Over the past several years, the education sector has become incredibly competitive. Whether primary, secondary or post-secondary, public or private, educational institutions are vigorously contending with each other to optimize enrollment. Demand is measured through quality of attendance and students’ conception of satisfactory high tech learning environments, and those benchmarks get more stringent with every semester. Whereas value has always been placed on the quality of lessons, the overall educational experience is now just as important when it comes to selecting an institution.
Gartner estimates a record $3.76B in Education Tech investment was made in the first three quarters of 2015 alone. The educational sector does not account for a very large portion of overall global IT spend, but its share is growing rapidly. Schools are aggressively investing in collaborative technologies to facilitate group learning amongst students and innovative methods to learn from educators. A larger portion of accredited higher education institutions are launching e-learning products, enabling students to seek degrees remotely, following the trend popularized by for-profit institutions. Even parents, who are deciding which public elementary school to send their kids to, securitize the breadth of technology available.
Although a bit late to the game, education, like all service industries, is starting to use Big Data analytics to assess and improve quality of service. Colleges are just starting to build their analytics strategies, which will require sophisticated integration of applications across all departments.
Traditionally, academic research accounted for the greatest portion of IT spending at colleges and that pillar of higher education has not gone dormant. As technology evolves, so do researchers’ demands and they are essentially demanding more of everything – computers, storage and bandwidth. These forward-thinking users know that elastic, on-demand services are available in the consumer and commercial sectors, and don’t see why they shouldn’t be available within the academic sector. And now, new research opportunities within the social sciences sector that did not previously require complex tech resources, are bringing additional network needs to the forefront.
Educators and students alike are pushing for the infusion of technology into educational institutions. They expect it to be pervasive and always available. Between campus life, quality of service assessments and research, the modern school requires that connectivity and IT be flexible and integrated across the entire educational ecosystem. A network is the backbone fueling the plethora of applications involved. In order for institutions to meet all these needs effectively and efficiently, the machines that power the network must connect to multiple locations and provide seamless scalability, delivering each capacity requirement.
School campuses process massive amounts of data and are miniature cities in their own right. Network technology below carrier grade will not suffice. XKL’s DarkStar Regional DWDM Networks grow metro networks into regional networks easily and economically.

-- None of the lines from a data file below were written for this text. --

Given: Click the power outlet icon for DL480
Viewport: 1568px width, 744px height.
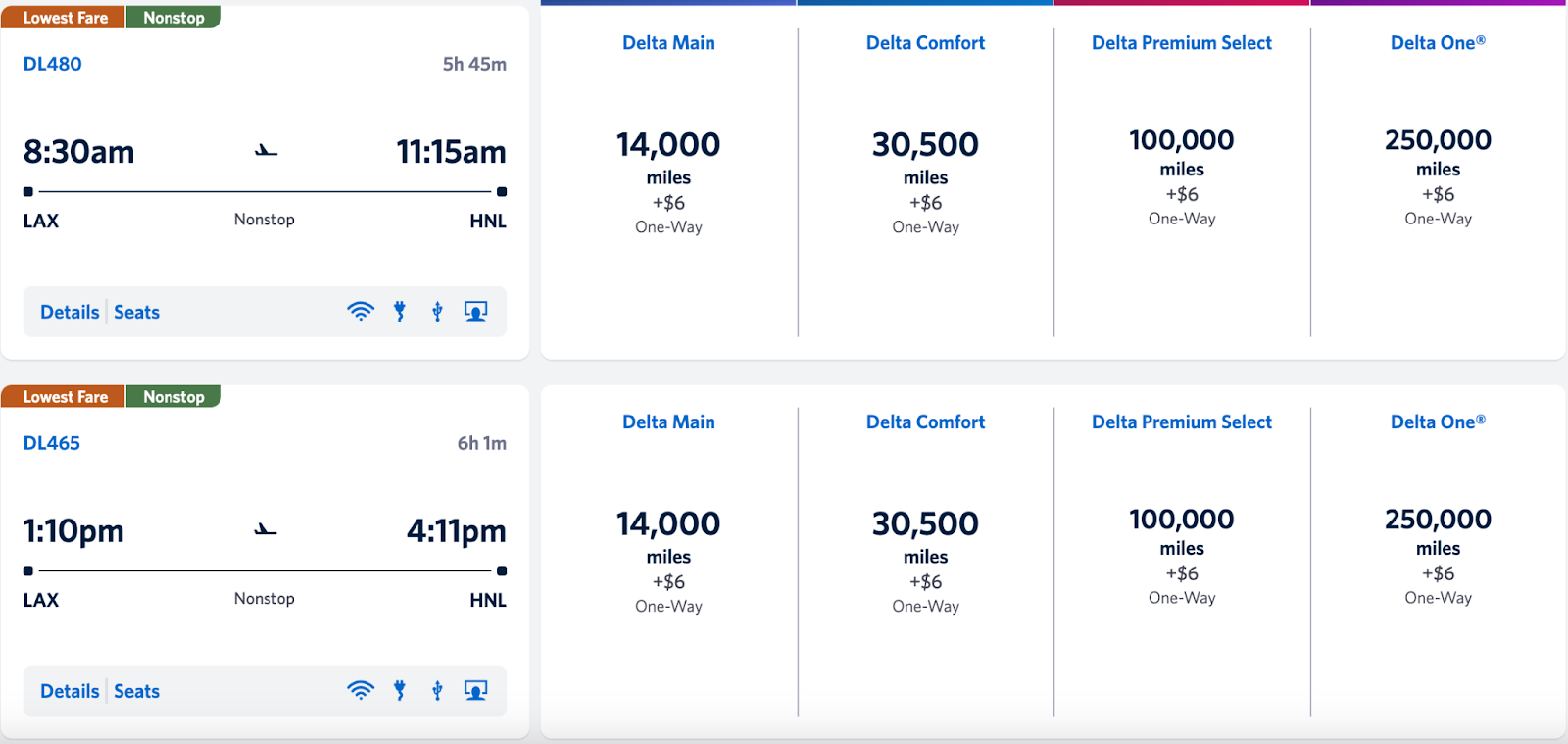Looking at the screenshot, I should click(400, 312).
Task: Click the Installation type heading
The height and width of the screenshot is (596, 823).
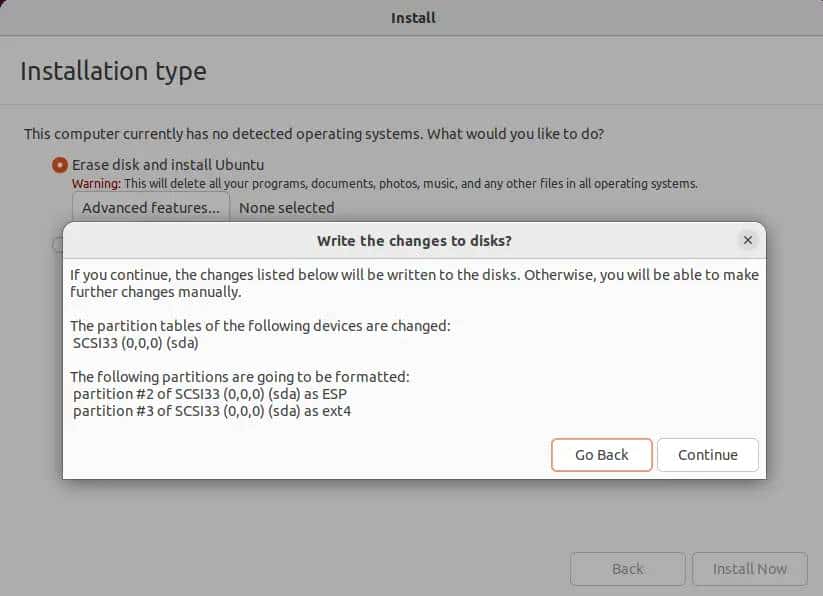Action: coord(113,70)
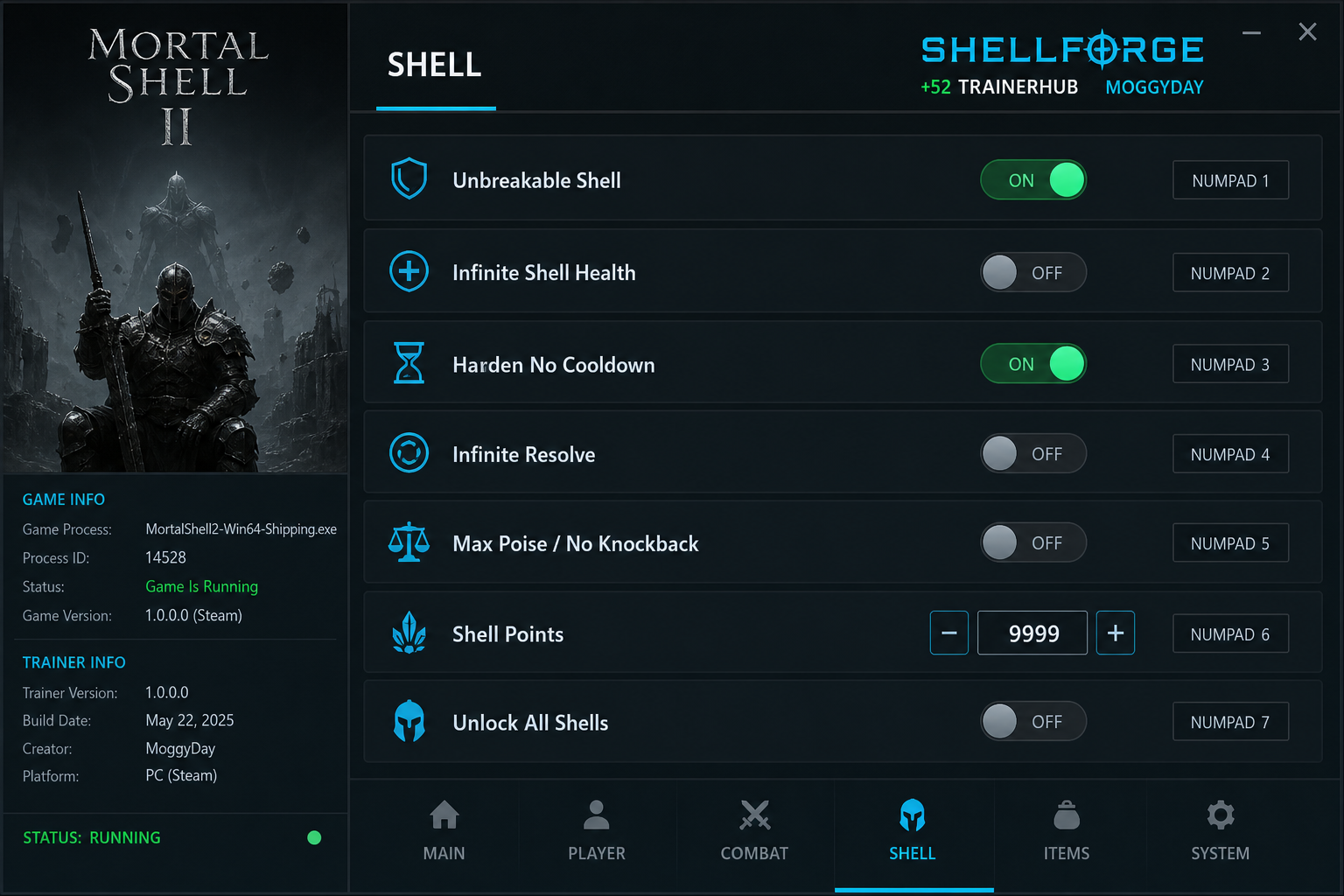
Task: Decrease Shell Points with the minus button
Action: point(949,633)
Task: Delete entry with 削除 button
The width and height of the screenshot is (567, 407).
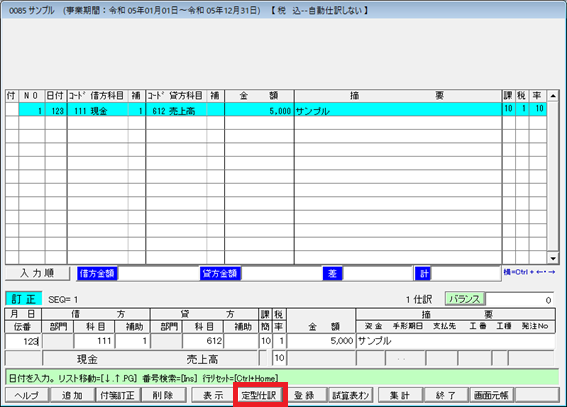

Integrated optics, filters and amplifiers along with standalone in-line amplifiers protract the metro DWDM network’s range into a regional network, extending the metro network 150km range to a regional network 400km. Separating the optical backbone from Layer 2 and 3 and modularizing the network simplifies the complexity of card cage chassis transport. DarkStar optical networking systems can connect with any mix of traffic separated by up to 2,000 km.
XKL will never underestimate the quality of service the education industry requires and has the technology and expertise to lay the foundation for a next generation digital learning experience.